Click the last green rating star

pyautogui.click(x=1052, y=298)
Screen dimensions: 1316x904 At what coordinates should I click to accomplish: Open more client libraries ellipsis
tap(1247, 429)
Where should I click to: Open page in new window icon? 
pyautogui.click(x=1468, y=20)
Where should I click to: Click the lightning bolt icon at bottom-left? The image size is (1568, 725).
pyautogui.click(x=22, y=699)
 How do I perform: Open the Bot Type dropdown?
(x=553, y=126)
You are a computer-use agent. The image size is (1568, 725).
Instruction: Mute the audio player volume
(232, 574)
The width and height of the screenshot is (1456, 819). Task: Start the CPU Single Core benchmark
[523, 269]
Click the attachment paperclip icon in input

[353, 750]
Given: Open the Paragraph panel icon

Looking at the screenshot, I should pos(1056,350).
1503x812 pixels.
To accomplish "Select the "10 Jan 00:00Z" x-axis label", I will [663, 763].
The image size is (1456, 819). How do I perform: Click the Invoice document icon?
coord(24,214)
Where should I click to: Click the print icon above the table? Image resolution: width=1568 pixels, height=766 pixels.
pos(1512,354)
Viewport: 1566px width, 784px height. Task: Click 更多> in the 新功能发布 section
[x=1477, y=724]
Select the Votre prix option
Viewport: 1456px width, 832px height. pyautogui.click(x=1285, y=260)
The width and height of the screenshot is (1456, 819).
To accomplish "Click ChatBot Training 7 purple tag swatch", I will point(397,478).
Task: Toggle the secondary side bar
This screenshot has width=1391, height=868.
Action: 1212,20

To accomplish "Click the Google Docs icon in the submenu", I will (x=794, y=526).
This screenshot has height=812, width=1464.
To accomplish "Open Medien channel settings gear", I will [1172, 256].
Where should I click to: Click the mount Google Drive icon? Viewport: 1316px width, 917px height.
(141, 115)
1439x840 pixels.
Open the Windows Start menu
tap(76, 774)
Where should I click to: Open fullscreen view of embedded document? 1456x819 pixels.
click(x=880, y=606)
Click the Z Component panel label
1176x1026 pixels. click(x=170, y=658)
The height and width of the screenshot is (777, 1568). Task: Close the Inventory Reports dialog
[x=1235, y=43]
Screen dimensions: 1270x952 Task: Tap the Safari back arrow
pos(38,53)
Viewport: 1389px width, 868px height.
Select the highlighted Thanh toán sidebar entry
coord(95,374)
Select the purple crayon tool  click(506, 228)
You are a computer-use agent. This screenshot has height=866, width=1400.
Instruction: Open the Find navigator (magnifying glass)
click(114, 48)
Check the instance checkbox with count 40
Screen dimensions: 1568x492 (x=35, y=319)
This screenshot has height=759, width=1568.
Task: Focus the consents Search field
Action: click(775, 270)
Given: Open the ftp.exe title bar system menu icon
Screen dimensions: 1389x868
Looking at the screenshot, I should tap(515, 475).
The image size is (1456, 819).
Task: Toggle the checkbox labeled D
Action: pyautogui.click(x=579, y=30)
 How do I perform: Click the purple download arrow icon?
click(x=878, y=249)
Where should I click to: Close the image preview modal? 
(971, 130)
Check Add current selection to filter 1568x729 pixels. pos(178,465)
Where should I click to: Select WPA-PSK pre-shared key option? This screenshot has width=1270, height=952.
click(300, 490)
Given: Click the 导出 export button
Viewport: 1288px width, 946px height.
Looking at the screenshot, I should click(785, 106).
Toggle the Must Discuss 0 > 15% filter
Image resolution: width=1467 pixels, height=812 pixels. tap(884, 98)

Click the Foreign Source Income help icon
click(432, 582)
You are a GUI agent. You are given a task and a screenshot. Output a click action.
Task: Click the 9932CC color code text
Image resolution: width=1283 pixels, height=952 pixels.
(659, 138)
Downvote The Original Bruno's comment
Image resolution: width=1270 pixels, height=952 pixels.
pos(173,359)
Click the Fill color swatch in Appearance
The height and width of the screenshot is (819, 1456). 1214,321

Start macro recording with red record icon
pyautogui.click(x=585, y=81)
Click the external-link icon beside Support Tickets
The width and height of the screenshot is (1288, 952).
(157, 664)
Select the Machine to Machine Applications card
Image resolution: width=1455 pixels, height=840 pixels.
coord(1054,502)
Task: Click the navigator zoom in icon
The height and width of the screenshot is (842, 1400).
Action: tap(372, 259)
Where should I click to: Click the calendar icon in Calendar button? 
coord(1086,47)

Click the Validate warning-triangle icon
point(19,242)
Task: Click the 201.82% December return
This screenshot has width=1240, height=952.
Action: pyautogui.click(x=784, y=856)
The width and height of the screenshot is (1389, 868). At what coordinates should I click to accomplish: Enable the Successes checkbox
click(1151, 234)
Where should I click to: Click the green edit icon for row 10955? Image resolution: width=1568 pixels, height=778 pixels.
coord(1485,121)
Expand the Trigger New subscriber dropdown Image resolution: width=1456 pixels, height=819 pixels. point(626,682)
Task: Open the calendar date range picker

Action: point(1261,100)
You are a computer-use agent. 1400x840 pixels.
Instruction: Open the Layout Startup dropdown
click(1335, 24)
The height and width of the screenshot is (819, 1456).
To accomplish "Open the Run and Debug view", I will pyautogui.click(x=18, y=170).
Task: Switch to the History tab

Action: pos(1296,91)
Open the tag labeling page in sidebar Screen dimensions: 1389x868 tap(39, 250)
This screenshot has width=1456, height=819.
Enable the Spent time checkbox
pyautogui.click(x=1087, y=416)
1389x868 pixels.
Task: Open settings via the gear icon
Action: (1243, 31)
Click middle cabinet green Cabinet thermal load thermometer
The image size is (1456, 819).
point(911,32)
^^^^^^^^^^^^^^^^
INSTRUCTIONS FOR THE TASK
Print, please, the lines from the first line of the material through the line that contains "1503x812 pixels.", exactly as written and with nothing added.

RESPONSE TO THE EXERCISE
Click the last green rating star

pyautogui.click(x=1052, y=298)
Screen dimensions: 1316x904 At what coordinates should I click to accomplish: Open more client libraries ellipsis
tap(1247, 429)
Where should I click to: Open page in new window icon? 
pyautogui.click(x=1468, y=20)
Where should I click to: Click the lightning bolt icon at bottom-left? The image size is (1568, 725).
pyautogui.click(x=22, y=699)
 How do I perform: Open the Bot Type dropdown?
(x=553, y=126)
You are a computer-use agent. The image size is (1568, 725).
Instruction: Mute the audio player volume
(232, 574)
The width and height of the screenshot is (1456, 819). Task: Start the CPU Single Core benchmark
[523, 269]
Click the attachment paperclip icon in input

[353, 750]
Given: Open the Paragraph panel icon

Looking at the screenshot, I should pos(1056,350).
1503x812 pixels.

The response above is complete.